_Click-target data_
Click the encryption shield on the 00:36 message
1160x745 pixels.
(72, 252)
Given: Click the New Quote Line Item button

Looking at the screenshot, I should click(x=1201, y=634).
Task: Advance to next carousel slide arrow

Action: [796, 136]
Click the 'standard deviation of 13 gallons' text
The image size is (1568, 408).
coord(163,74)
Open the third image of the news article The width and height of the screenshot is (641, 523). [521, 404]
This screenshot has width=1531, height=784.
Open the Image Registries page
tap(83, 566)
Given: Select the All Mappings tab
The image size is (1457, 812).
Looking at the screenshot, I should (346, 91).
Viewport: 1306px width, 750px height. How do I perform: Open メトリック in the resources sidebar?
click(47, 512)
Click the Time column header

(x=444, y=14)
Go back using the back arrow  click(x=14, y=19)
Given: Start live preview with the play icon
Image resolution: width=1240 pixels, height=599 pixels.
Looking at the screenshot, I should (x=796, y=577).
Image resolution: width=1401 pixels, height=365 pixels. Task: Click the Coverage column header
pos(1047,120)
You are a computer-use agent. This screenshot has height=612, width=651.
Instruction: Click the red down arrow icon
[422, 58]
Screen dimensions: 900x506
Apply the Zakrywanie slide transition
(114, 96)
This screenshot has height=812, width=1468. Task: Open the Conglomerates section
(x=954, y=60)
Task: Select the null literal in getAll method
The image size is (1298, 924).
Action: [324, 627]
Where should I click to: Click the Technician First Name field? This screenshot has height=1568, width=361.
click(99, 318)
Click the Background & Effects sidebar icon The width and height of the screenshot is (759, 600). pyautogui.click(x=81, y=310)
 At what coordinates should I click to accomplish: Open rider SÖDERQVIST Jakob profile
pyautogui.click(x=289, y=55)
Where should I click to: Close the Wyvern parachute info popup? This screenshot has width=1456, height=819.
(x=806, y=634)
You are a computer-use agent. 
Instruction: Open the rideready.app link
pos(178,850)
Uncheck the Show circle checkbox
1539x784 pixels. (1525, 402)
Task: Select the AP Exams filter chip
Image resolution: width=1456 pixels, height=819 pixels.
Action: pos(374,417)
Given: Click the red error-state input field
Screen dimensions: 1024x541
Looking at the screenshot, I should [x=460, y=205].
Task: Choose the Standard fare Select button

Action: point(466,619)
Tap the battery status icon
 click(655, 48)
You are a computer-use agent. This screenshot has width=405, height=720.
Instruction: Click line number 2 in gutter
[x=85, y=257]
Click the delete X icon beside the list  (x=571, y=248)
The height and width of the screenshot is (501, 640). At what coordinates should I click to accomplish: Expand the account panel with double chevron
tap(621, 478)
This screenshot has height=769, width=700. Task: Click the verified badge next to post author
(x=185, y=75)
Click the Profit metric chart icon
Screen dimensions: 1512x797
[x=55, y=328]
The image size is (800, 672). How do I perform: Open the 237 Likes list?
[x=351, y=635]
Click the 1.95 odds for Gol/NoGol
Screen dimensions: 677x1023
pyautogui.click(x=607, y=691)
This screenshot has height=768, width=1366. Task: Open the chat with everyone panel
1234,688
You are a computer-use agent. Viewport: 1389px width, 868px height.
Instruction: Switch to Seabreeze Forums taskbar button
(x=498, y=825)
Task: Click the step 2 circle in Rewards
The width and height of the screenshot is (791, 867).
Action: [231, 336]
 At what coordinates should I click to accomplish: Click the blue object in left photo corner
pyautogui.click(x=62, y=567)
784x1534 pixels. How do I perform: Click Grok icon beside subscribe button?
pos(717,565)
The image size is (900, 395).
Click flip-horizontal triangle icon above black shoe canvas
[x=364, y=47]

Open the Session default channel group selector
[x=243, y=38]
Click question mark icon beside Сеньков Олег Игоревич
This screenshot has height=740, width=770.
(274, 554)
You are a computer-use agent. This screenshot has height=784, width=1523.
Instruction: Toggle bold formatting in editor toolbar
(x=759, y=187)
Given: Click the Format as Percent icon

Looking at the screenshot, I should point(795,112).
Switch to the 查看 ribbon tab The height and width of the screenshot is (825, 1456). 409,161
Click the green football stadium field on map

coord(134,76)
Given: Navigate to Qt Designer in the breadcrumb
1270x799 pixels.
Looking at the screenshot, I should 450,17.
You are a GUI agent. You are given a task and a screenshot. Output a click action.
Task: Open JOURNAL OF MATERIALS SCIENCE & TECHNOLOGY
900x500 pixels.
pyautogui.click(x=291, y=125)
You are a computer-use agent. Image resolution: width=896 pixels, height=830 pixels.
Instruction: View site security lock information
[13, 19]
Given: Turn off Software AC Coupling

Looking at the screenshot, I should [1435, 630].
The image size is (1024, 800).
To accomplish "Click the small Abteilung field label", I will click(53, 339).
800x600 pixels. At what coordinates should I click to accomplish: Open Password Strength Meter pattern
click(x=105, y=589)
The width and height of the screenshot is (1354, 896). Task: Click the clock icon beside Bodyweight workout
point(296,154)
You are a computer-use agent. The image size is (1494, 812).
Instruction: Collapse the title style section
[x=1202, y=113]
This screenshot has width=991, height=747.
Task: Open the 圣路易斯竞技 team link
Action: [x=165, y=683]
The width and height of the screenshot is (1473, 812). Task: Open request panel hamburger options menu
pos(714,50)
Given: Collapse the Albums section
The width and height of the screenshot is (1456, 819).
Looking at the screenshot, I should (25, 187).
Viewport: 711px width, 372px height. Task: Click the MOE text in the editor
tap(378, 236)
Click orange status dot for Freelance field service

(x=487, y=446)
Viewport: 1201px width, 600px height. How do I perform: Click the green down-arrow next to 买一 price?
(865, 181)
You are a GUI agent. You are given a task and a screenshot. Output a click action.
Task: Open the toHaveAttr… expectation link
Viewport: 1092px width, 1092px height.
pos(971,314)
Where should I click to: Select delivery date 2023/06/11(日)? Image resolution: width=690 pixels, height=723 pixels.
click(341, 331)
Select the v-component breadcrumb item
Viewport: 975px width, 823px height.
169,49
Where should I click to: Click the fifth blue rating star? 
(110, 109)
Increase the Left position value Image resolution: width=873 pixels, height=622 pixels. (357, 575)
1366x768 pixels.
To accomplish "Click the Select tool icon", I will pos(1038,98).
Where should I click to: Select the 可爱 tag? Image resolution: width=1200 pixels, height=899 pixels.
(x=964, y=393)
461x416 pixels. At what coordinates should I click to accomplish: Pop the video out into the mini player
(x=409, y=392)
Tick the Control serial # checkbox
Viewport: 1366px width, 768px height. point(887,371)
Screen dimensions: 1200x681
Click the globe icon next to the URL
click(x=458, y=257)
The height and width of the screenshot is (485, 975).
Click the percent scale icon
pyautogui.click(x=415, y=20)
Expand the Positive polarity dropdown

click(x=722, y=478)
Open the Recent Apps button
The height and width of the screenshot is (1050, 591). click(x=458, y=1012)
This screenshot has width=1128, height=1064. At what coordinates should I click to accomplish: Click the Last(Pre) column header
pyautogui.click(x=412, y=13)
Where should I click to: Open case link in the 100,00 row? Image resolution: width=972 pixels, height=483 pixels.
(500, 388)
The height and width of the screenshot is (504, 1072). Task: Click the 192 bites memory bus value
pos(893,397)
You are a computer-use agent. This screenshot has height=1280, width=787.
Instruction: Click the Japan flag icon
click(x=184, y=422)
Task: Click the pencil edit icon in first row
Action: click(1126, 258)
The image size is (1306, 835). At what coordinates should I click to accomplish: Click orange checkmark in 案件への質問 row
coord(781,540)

_What this task involves_
Write out, word for word, the data from the line containing "Uncheck the Show circle checkbox" through the line containing "pyautogui.click(x=607, y=691)", including both of those lines.

_Finished task_
Uncheck the Show circle checkbox
1539x784 pixels. (1525, 402)
Task: Select the AP Exams filter chip
Image resolution: width=1456 pixels, height=819 pixels.
Action: pos(374,417)
Given: Click the red error-state input field
Screen dimensions: 1024x541
Looking at the screenshot, I should [x=460, y=205].
Task: Choose the Standard fare Select button

Action: point(466,619)
Tap the battery status icon
 click(655, 48)
You are a computer-use agent. This screenshot has width=405, height=720.
Instruction: Click line number 2 in gutter
[x=85, y=257]
Click the delete X icon beside the list  (x=571, y=248)
The height and width of the screenshot is (501, 640). At what coordinates should I click to accomplish: Expand the account panel with double chevron
tap(621, 478)
This screenshot has height=769, width=700. Task: Click the verified badge next to post author
(x=185, y=75)
Click the Profit metric chart icon
Screen dimensions: 1512x797
[x=55, y=328]
The image size is (800, 672). How do I perform: Open the 237 Likes list?
[x=351, y=635]
Click the 1.95 odds for Gol/NoGol
Screen dimensions: 677x1023
pyautogui.click(x=607, y=691)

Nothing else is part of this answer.